Secularism in Quebec: Questions for the Political Parties

A general election will be held in Quebec on October 3rd. The Rassemblement pour la laïcité (Alliance for Secularism) has some important questions for the various political parties. The text below is a translation of an article which appeared in French in the Journal de Montréal and on TVA Nouvelles, on 1st September 2022.


Nadia El-Mabrouk, for the Rassemblement pour la laïcité (RPL)

2022-09-01

At the start of the electoral campaign, the Rassemblement pour la laïcité (RPL) would like to know the positions and commitments of the various political parties on the issue of secularism, an essential subject that has an impact on almost all government policies.

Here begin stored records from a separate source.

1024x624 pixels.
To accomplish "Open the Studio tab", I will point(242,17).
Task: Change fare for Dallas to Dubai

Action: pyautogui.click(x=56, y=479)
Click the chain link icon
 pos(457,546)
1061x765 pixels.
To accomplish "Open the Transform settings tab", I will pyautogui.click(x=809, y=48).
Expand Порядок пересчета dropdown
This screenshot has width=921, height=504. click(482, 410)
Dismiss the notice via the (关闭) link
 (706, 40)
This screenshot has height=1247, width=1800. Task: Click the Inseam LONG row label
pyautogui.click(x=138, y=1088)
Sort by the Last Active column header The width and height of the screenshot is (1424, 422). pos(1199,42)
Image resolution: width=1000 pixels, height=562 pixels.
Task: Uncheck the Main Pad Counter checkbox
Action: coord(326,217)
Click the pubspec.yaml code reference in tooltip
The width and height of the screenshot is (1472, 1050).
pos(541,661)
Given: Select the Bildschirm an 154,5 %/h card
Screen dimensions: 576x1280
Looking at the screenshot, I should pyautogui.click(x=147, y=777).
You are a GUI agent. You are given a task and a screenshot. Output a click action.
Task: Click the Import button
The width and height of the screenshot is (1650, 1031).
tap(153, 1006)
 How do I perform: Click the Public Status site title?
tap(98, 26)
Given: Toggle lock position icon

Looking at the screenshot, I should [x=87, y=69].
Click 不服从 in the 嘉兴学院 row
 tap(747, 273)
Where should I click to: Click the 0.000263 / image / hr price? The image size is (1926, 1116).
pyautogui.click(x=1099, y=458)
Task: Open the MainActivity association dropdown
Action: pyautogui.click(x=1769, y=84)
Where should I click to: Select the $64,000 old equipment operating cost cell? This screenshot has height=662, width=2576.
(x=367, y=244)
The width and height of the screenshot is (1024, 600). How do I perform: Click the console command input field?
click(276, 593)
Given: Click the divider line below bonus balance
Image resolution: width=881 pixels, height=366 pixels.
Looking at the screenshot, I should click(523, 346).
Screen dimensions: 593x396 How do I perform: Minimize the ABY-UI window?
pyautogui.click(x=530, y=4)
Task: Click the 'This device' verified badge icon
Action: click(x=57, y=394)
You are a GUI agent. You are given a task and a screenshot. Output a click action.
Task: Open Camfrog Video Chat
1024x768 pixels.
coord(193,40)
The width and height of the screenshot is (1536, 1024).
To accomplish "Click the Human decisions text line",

1) The Law on State Secularism (Bill 21)

Bill 21 (“Act respecting the laicity of the State”) affirms the Quebec model of secularism. It is based on the principles of separation of State and religions, gender equality, religious neutrality and freedom of conscience and religion, on which there is a broad consensus. Yet, because it imposes a minimum requirement on certain State employees in positions of authority that they not display religious symbols while performing their duties, it has, since its adoption in 2019, been the subject of court challenges and virulent attacks against the majority of Quebecers of all origins who support Bill 21 and its interpretation of State religious neutrality. Therefore the RPL would like to know:

Question 1: Will your party commit to defending Bill 21 and the Quebec model of secularism firmly, using both legislative and judicial means available to the Quebec State?

Question 2: What is your party’s commitment to educating the public and promoting the principles underlying Bill 21 as a source of harmony in a pluralist and multi-religious society, and to announcing the right of Quebeckers to secular public services?

Question 3: What are your commitments to improving Bill 21, in particular the part of the law which specifies the scope of State religious neutrality among some of the State’s representatives?

2) Secular Education

The Quebec Citizenship and Culture (QCC) program will be the subject of a pilot project, as soon as the school year begins, in some fifty elementary and secondary schools in Quebec, replacing the Ethics and Religious Culture (ERC) program. This comes after more than ten years in which ERC has been contested by various citizen groups, in particular because of the preponderance which it gives to religious rites, beliefs and practices, with no room for critical judgment on these issues. In the presentation of the new QCC program, State secularism is presented as a collective right in Quebec, while religion is no longer declared to be the main marker of identity and the development of critical thinking plays an important role. This all sounds promising to us. However, the QCC program will have to undergo numerous and varied stages before being concretely implemented. As reactions to the announcement of the program have sometimes been virulent, the RPL would like to know your position.

Question 4: Are you committed to supporting and promoting the replacement of the Ethics and Religious Culture program with one which reinforces secular education and the acquisition of critical thinking?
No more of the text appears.